**Your objective:**
Reproduce verbatim everything from the line containing "click on 'Submit'." down to the line containing "(908, 456).", inclusive of both.

**Record set:**
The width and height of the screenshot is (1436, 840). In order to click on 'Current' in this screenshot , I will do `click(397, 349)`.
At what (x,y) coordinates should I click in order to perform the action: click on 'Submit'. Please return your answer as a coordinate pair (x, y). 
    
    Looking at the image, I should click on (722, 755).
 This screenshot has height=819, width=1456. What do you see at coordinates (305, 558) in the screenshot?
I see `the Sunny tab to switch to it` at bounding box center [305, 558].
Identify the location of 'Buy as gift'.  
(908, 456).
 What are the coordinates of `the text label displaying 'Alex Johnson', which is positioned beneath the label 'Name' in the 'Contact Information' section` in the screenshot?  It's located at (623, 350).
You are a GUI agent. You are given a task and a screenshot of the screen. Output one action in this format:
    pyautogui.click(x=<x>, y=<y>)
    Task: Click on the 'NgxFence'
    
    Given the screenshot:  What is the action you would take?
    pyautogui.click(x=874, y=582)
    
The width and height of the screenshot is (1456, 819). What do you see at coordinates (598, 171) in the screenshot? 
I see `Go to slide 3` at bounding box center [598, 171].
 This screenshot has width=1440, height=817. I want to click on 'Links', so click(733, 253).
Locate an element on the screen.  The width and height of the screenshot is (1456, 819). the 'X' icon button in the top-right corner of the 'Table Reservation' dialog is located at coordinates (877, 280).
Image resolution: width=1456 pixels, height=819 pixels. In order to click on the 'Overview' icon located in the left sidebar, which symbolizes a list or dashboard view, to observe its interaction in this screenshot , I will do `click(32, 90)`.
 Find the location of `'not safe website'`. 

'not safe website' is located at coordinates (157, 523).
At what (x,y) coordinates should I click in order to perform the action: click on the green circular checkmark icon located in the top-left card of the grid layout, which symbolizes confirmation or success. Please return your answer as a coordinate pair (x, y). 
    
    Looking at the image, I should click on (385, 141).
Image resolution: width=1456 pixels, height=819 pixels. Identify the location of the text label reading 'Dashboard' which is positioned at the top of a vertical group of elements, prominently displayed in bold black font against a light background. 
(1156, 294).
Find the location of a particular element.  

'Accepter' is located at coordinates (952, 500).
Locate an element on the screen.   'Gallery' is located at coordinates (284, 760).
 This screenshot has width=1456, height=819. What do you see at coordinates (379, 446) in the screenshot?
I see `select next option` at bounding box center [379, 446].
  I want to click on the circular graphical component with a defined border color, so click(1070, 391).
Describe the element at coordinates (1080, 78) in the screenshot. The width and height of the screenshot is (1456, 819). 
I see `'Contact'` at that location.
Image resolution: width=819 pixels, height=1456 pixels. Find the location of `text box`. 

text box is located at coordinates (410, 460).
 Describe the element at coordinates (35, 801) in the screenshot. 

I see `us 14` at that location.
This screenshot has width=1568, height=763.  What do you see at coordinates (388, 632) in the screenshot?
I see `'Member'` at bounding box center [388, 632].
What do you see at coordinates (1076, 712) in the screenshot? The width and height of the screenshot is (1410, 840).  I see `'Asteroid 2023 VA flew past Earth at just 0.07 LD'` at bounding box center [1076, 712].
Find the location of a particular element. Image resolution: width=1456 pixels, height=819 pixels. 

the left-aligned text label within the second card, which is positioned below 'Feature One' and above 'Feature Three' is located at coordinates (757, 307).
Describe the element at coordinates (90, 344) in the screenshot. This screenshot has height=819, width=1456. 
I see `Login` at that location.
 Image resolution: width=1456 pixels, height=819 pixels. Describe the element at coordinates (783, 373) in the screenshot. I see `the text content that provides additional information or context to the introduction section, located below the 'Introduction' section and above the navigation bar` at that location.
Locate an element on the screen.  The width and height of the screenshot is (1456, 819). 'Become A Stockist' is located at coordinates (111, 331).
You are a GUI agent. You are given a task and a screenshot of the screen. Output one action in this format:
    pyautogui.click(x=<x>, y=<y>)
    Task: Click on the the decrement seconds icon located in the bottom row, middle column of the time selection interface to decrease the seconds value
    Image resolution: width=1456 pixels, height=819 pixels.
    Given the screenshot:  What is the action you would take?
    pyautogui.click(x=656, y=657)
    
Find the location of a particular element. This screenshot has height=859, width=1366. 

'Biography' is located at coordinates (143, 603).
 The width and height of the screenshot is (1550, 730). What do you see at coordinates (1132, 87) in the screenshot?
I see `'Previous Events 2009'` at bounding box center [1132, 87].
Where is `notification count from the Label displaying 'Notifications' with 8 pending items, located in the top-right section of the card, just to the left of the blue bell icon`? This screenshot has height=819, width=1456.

**The output:**
At what (x,y) coordinates should I click in order to perform the action: click on 'Submit'. Please return your answer as a coordinate pair (x, y). 
    
    Looking at the image, I should click on (722, 755).
 This screenshot has height=819, width=1456. What do you see at coordinates (305, 558) in the screenshot?
I see `the Sunny tab to switch to it` at bounding box center [305, 558].
Identify the location of 'Buy as gift'.  
(908, 456).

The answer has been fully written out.